## WHAT TO DO
Would you please return the lines of the entries below starting at the line that has "Screen dimensions: 452x476" and ending at the line that has "Task: Click the Blog document icon", both included, exactly as they are?

*** Opening of MATERIAL FOR THE TASK ***

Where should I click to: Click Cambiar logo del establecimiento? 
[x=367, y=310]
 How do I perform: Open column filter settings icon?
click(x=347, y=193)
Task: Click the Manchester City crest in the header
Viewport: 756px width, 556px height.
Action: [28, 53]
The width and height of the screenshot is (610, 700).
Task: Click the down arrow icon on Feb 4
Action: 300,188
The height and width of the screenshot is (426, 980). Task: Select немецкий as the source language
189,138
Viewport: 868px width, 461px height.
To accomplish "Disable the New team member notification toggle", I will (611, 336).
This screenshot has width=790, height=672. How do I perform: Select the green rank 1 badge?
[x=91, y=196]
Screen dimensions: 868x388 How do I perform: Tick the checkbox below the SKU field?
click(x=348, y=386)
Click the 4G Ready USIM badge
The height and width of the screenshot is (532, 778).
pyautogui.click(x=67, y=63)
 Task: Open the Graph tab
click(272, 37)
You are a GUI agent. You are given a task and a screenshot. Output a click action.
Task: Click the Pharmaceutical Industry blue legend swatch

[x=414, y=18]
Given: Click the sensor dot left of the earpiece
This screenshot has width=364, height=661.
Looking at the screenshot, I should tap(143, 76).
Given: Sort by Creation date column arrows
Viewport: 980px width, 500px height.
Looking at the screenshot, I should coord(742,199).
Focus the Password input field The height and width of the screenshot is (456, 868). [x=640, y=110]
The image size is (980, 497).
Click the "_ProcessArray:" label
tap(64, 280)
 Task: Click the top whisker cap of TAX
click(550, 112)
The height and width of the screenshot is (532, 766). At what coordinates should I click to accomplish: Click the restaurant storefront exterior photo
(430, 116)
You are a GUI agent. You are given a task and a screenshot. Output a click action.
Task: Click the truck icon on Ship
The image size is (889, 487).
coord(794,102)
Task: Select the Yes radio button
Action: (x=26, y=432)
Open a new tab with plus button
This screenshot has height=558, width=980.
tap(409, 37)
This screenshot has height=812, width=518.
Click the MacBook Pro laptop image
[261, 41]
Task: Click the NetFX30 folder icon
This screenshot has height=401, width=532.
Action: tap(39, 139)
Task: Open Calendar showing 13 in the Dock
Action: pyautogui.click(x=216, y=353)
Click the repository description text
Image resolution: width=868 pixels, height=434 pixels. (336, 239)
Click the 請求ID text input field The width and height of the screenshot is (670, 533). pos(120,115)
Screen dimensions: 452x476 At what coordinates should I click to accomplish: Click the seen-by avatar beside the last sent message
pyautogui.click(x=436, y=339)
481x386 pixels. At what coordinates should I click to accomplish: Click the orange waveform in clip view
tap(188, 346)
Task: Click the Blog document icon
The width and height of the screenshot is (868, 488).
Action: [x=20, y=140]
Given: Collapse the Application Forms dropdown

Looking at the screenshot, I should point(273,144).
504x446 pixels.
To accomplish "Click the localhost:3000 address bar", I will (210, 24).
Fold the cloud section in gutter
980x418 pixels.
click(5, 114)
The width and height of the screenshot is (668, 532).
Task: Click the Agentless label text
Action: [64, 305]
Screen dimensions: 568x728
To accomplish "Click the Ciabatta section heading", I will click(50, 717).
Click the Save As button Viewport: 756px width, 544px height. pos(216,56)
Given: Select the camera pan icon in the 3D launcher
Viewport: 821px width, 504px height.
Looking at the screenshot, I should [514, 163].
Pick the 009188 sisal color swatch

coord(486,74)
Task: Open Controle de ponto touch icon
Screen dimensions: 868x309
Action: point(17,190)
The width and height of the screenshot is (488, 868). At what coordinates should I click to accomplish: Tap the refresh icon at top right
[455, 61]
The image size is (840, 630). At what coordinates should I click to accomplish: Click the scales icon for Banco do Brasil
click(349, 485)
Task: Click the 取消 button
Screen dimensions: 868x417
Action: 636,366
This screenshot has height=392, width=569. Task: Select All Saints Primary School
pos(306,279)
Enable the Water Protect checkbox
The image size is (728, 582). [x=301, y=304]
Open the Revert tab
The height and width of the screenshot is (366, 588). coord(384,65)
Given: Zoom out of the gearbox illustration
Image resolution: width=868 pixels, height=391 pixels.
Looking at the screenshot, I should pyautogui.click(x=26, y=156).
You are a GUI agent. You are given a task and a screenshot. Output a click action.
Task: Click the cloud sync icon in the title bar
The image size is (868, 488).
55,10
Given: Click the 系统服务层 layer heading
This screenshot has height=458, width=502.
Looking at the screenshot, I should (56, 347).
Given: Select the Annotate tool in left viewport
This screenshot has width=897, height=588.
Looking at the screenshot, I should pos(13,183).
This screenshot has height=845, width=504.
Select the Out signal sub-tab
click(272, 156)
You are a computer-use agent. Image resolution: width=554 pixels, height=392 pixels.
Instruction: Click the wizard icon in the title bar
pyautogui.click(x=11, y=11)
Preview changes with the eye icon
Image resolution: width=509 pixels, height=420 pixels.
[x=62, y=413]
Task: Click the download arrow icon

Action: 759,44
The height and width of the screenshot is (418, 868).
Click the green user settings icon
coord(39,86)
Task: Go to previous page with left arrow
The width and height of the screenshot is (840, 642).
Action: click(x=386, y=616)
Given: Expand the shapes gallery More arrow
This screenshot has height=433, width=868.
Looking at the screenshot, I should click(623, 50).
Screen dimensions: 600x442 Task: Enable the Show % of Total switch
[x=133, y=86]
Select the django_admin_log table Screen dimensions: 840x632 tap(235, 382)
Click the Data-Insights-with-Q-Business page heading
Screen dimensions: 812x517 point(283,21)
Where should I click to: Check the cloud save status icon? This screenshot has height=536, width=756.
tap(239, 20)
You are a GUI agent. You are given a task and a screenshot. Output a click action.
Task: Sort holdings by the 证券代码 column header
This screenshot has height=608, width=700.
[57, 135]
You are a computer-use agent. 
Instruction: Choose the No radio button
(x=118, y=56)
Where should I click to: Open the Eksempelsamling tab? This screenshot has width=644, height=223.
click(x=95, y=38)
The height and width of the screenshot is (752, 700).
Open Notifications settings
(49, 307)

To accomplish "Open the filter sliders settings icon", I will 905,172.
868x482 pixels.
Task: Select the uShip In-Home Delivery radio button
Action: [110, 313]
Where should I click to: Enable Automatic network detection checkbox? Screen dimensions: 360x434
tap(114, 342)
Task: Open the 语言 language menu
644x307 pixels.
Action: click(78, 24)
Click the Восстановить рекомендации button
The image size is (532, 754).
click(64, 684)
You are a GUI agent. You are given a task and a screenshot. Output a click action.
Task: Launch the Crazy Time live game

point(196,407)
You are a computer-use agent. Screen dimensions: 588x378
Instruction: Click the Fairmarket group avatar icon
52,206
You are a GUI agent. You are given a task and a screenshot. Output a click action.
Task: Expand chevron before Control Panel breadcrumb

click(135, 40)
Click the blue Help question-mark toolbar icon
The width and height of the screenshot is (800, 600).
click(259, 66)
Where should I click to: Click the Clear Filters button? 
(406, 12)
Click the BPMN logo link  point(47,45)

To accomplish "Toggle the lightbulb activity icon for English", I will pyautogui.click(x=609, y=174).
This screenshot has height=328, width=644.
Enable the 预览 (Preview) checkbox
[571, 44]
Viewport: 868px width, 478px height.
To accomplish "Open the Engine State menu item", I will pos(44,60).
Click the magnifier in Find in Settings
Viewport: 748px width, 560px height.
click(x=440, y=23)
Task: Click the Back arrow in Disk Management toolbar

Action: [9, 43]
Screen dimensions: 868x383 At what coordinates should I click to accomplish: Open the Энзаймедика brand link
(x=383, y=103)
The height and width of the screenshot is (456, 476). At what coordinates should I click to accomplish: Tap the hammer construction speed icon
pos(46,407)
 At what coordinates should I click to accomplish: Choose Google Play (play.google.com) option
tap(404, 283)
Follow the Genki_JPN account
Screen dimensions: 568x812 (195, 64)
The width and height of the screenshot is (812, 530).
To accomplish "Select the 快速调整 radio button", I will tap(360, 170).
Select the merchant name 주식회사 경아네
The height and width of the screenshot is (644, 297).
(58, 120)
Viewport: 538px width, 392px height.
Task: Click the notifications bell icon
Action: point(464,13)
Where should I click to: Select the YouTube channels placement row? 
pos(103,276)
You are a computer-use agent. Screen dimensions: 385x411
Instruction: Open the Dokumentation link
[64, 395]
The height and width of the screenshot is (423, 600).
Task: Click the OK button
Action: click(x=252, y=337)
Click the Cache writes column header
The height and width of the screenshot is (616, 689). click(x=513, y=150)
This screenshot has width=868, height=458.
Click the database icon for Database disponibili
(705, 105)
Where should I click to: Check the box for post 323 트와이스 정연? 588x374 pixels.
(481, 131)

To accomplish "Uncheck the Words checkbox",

*** Close of MATERIAL FOR THE TASK ***

## SOLVED EXERCISE
Screen dimensions: 452x476 At what coordinates should I click to accomplish: Click the seen-by avatar beside the last sent message
pyautogui.click(x=436, y=339)
481x386 pixels. At what coordinates should I click to accomplish: Click the orange waveform in clip view
tap(188, 346)
Task: Click the Blog document icon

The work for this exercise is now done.